Pancreatic islet response to diabetes during pregnancy in rats

Aims: The objective of this study was to assess the mechanisms underlying pancreatic islet adaptation in diabetic mothers and their pups. Additionally, the influence of pancreatic adaptations on maternal reproductive performance was also investigated. Main methods: Wistar rats were injected with streptozotocin for diabetes induction. At adulthood (3 months), all animals underwent an oral glucose tolerance test (OGTT) for glucose assessment as an inclusion criterion. Following, the animals were mated. At day 18 of pregnancy, the mothers were killed for blood collect ion to determine fasting insulin and glucagon concentrations. The pancreas was removed and processed for the immunohistochemical analysis of insulin, glucagon, somatostatin, Ki-67 and PDX-1, superoxide dismutase 1 (SOD-1), glutathione peroxidase (GSH-Px) and malondialdehyde (MDA). The pregnant uterus was also collected for the evaluation of embryofetal loss. Key findings: The diabetic rats showed increased glucose, serum glucagon and insulin concentrations, and embryofetal loss rates. They also showed a reduction in pancreatic islets area and percentage of cells stained for insulin, increased the percentage of non-β cells (alpha e delta cells) stained for Ki-67, glucagon, and somatostatin.
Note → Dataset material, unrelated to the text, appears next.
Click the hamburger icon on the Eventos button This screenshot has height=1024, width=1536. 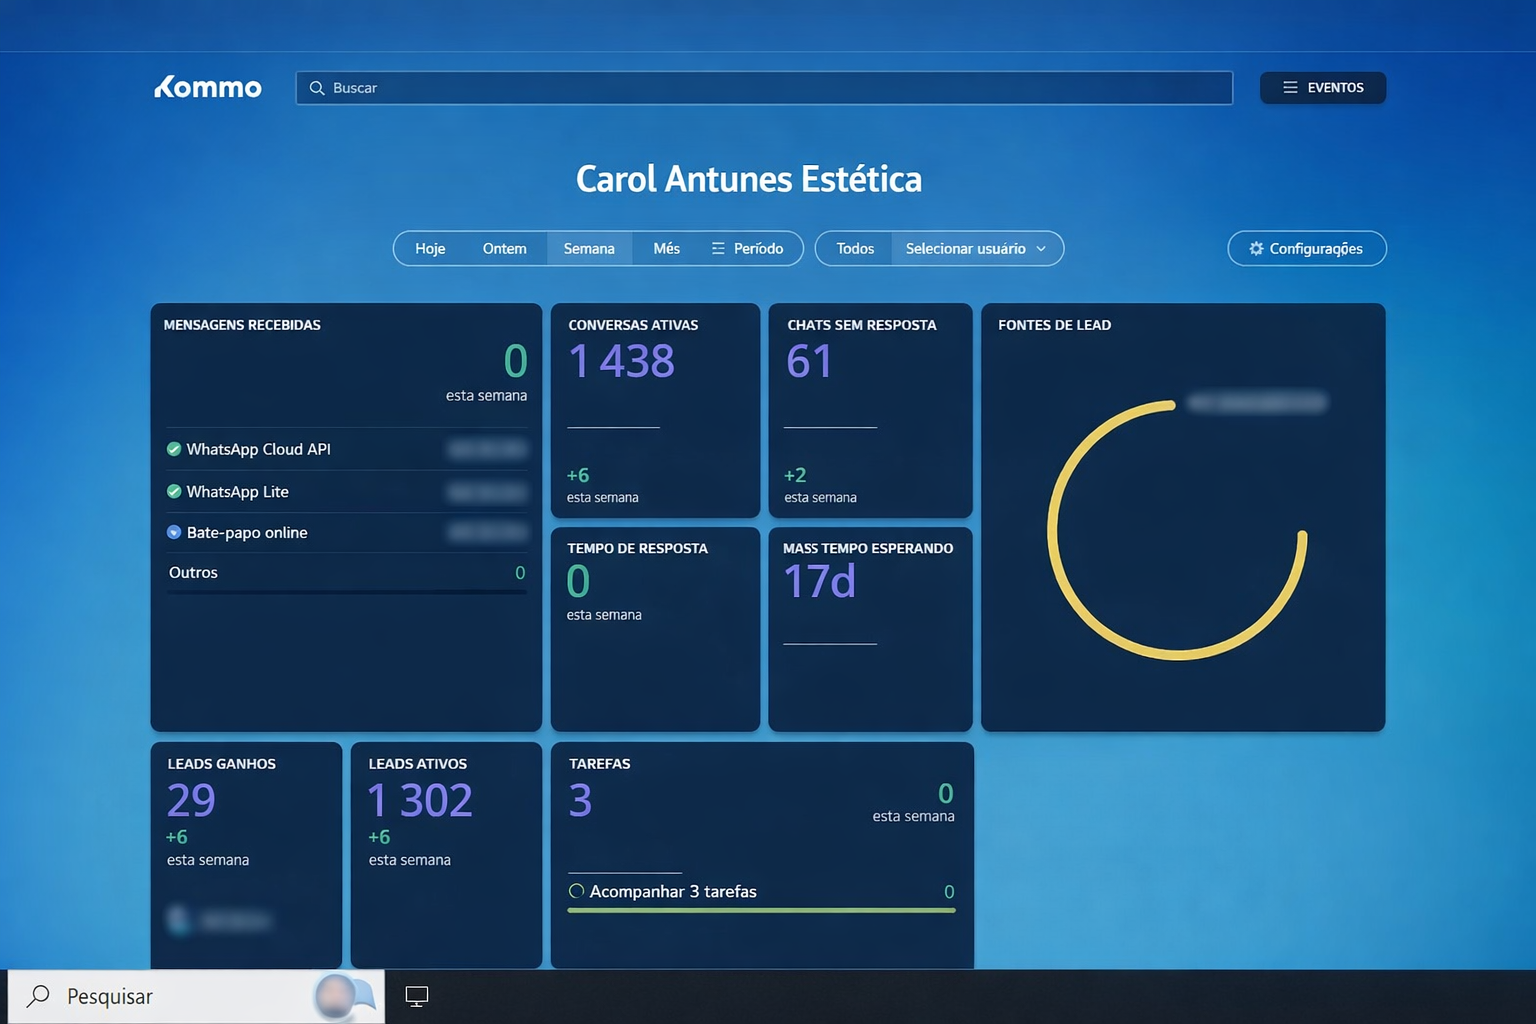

Moreover, the cells stained for somatostatin were spread across the islets and showed stronger staining for MDA and weaker staining for GSH-Px. Significance: Diabetes leads to adaptive responses from the endocrine pancreas in pregnancy that especially involves non-β cells, modifying the mantle-core structure. Nonetheless, these adaptations are not enough for glucose homeostasis and affect the maternal environment, which in turn impairs fetal development.